• https://m.haberturk.com/…4005-bu-isyan-normal-degil

    --- spoiler ---

    bu isyan normal değil
    yanlış hatırlamıyorsam “yeni havalimanında” temel atma töreni 2014 yılının haziran ayında yapılmıştı.
    yani tam 4 yıl, üç ay önce.
    yüklenici firmalar, insanüstü bir çaba ve akılalmaz bir süratle işe giriştiler.
    dev inşaat inanılmaz bir hızla ilerledi.
    dev şantiye alanı tüm giriş çıkışlara kapatılmıştı ve inşaat ilerledikçe havalimanı inşaatını sürdüren firma zaman zaman basın kuruluşlarını davet ederek inşaattaki ilerlemeleri, gelinen aşamayı kamuoyuyla paylaşıyordu.
    proje görülmedik bir ivmeyle tamamlanma aşamasına geldi.
    hiçbir sorun görülmüyordu.
    şantiye tıkır tıkır işliyordu.
    arada iş kazaları ile ilgili haberler geliyordu ama bunlar somutlaştırılamıyordu.
    ve 4 yıl sessiz sedasız ve sorunsuz süren inşaatta, ilk kez iki gün önce olumsuzluklar kamuoyuna yansımaya başladı.
    açılışa 5 hafta gibi kısa bir süre kala, işler neredeyse tamamlanma aşamasına gelmişken, önümüzdeki hafta burada bir teknoloji festivali başlayacakken ve 29 ekim günü resmi açılış yapılacakken.
    ardından da thy tarihin en büyük taşınma operasyonunu gerçekleştirecekken yeni havalimanı inşaatında kıyamet koptu.
    4 yıl 3 aydır gıkını çıkarmadan çalışan işçiler, açılışa 5 hafta kala “ayaklandılar”
    hem de sudan bir sebeplerden.
    açıklanan ilk neden işçileri şantiye alanına taşıyacak otobüslerin gecikmesi ve yetersiz olması nedeniyle işçilerin yağmur altında beklemesiydi.
    ardından bir başka gerekçe daha ortaya çıktı.
    işçilerin kaldıkları yatakhanelerin koşulları iyi değildi.
    4 yıl üç aydır o koşullara itiraz etmeyen işçilerin, bitime 5 hafta kala, inşaatın yüzde 98’i tamamlanmışken koşulları beğenmeyip ayaklanması doğrusu bana çok mantıklı gelmiyor.
    “4 yıl dayandık 5 hafta daha idare ederiz” demeleri daha makul bir insan tavrıyken, coplanma, gözaltına alınma, tazminatsız kapının önüne koyulma gibi riskleri bu kadar kısa bir süre için göze almaları son derece mantıksız görünüyor.
    kimse bana “bıçak kemiğe dayanmıştır” demesin. bıçağın geri çıkmasına bu kadar kısa zaman kala kimse kolunu kestirmez.
    4 yıldır kimsenin giremediği şantiye alanının hdp’li milletvekilleri dahil bir sürü kişinin yol geçen hanına aniden dönmesi de mantıklı değil.
    4 yıl 3 aydır tek kelime etmeyen sendikaların birdenbire aslan kesilmesi de!
    yeni havalimanı inşaatında bitime bu kadar kısa süre kala bir şeyler oluyor.
    hayırdır inşallah!

    ---spoiler---

    işçilerin çektiği çileleri "sudan sebep" olarak göstermek, "arada ölüm haberleri geliyordu ama somutlaştırılmıyordu" demek nasıl bir akıl ve vicdan ürünüdür hayretler içindeyim.
    habercisin sen, git bir işçileri temsil eden birini bul ve konuş, ölüm haberleri somutlaştırılmıyor mu? git araştır. sen yapmazsan, kim yapacak bunları?

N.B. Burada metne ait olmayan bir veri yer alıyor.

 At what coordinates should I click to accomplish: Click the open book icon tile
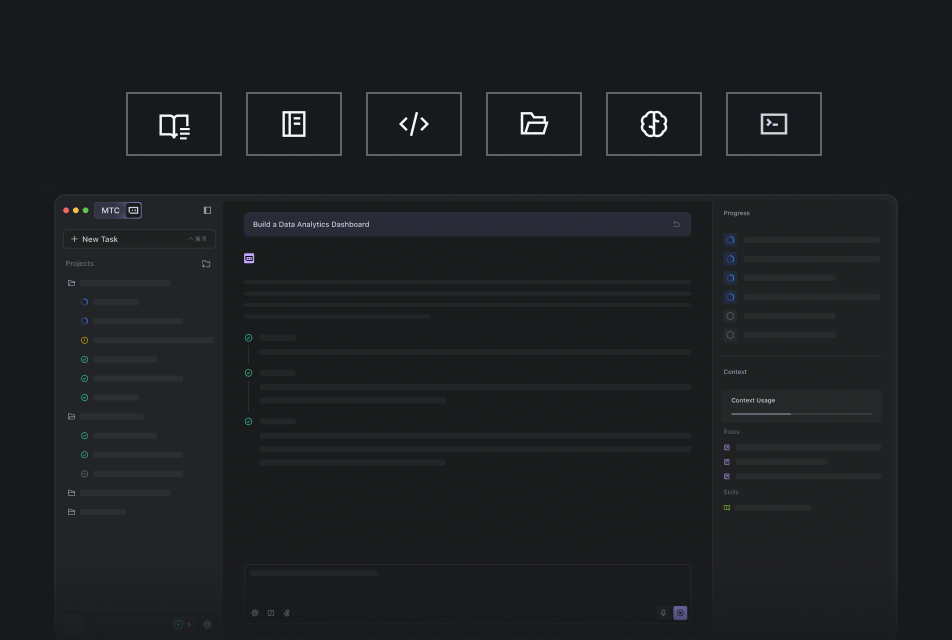pyautogui.click(x=174, y=124)
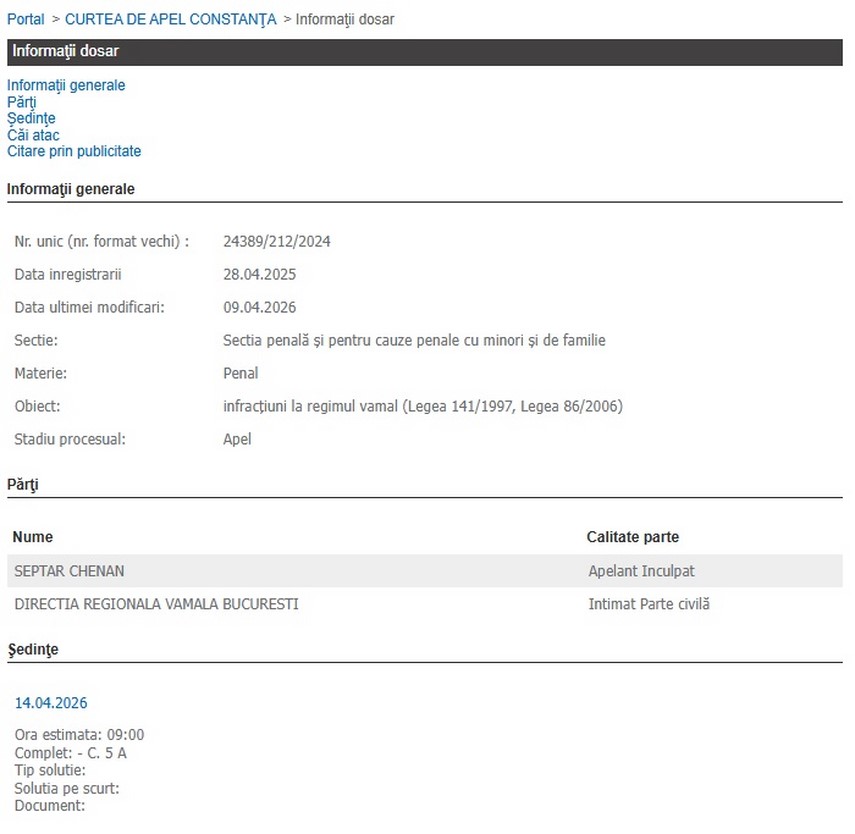
Task: Click the Calitate parte column header
Action: pos(632,537)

    ben bir işçi çocuğuyum. biz şanslıydık, babam iyi koşullarda çalıştı ama bir işçinin ne rezil şartlar altında çalışmak zorunda bırakıldığına defalarca şahit oldum.

    havalimanı inşallah açılır. açıldığında bakıp goreceğiz, dış mihrakların engel olmaya çalıştığı kadar büyük bir olay mıymış diye. almanya, fransa ve muhtelif ab ülkeleri bizi kıskandığı için çatlayacak mı, göreceğiz. refah düzeyimiz uçuşa geçecek mi, ülkemiz şahlanacak mı, hep birlikte göreceğiz.

    görelim bakalım, değecek mi işçilerin çektiği çileye, kıyılan canlara.
  • bize bir şey anlatmaya çalışıyor! ama ne ?

    acaba; süresi içinde yetişmeyeceği anlaşılan projenin yüklenicileri, devletten maddi tazminat cezası yememek için ortalığı karıştırıp çamura yatıyorlar mı?

    yoksa; projeye daha fazla para harcayamayacak olan kamu, bunu ayan beyan ilan edemeyince ihaleyi dangalak sol örgütlere ve taşeronlara mı iteledi?
  • hay aq.

    sanki 4 yil bilmem kac aydir ayni isciler calisiyor da yatakhane sorunu olamazmis gibi...

    he fatih he.
  • şunu almancaya çevir sonra almanya’da anonim yayınla. almanlar hangi nazi piç yazdı bunu diye insan avı başlatır.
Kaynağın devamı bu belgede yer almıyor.